The only type of justifiable government spending in this case is to compensate businesses and employees who are losing profits and wages because of state mandated lockdowns. These lockdowns (whether they are justified for pandemic control purposes or not) are a form of “taking” by the government from the people that affects them in an uneven and capricious way. The income lost by ownes and workers should be compensated for the same reason that government compensates land owners when using eminent domain to take their property. Compensating people for regulations that diminish their income or property value is the only action that is consistent with the libertarian principle that governments and ordinariy private individuals should not do harm to others by taking actions by force that harm them.

There is no reasonable argument for the helicopter money that will go primarily to the majority of people who are doing just fine economically and cannot be spent on the adversely affected businesses. Therefore, most of it will just result in an increase in the federal debt to the public (including foreign individuals and centeral banks of other coutries), which was at $16.8 trillion at the end 2019. That debt was at 79% of the 2019 GDP, close to its peak at the end of World War II of 100%. The federal budget deficit that has been further increasing our debt in 2020 was already a high $1.02 trillion during 2019, a year of very high prosperity and an incredibly low unemployment rate. If we cannot have a balanced budget (let alone a surplus) during the best possible year of prosperity, there is no hope that the size of the debt will ever stop growing faster than GDP. So any unnecessary increase in this debt is highly irresponsible.

The problem is not just that “we are deferring its payment to our children and grandchildren”. Worse than that is the fact that a high debt/GDP ratio will eventually result in loss of lender confidence in our ability to pay the debt, therefore more spending to pay for higher interest rates, making it even more difficult to reduce the deficit. This traps us into a situation where, to restore a balanced budget, the amount of spending cuts or tax increases will have to be so large that they will be even more politically untenable, leading to more loss of lender confidence and higher interest rates. And this eventually leads to an intense fear of default on the US federal debt that will cause a sever depression due to a freezing of lending. This is what happened recently in Greece and has happened several times in Argentina. But the U.S is just too big to be saved from this by a loan from the International Monetary Fund.

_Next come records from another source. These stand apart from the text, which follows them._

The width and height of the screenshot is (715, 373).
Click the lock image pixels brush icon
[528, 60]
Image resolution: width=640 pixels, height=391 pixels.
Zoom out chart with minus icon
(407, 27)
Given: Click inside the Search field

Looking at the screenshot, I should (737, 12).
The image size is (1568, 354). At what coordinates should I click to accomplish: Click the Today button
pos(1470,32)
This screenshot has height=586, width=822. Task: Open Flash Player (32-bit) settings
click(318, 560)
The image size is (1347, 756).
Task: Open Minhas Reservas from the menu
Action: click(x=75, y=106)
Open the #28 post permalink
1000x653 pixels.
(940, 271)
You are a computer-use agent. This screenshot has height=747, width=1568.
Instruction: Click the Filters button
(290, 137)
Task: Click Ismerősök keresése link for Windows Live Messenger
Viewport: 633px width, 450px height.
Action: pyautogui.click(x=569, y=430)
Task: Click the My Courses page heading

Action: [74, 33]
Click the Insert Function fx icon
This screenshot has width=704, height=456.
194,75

All of this makes it very clear that both Donald Trump and the Democrats are acting as irresponsible populists (a eulogism for demagogues). After placing his signature on the previous $1,200 of helicopter money (replacing the usual signature of the secretary of the Treasury that goes of federal checks), it is clear that Donald Trump sees this new helicopter money as another public relations opportunity to promote himself. And the Democrats, well, to paraphrase Will Rogers, they never met a spending bill they didn’t like.

Although the first $600 payment has already been signed into law as part of the usual bills filled with excessive spending on bureaucracies and pork barrel projects, it is still possible to stop the remaining $1,400 in helicopter money. But the only hope to stop this is in the Senate. Lets hope that the Republican Senate majority holds to the deal they originally negotiated with the Democrats, and that there are no Republican Trumpists that, hoping to get Trump’s support on the next primary, will side with the Democrats and Trump on this issue.

Unfortunately, the Biden administration has put the $1,400 of helicopter money for all as part of its initial legislative push.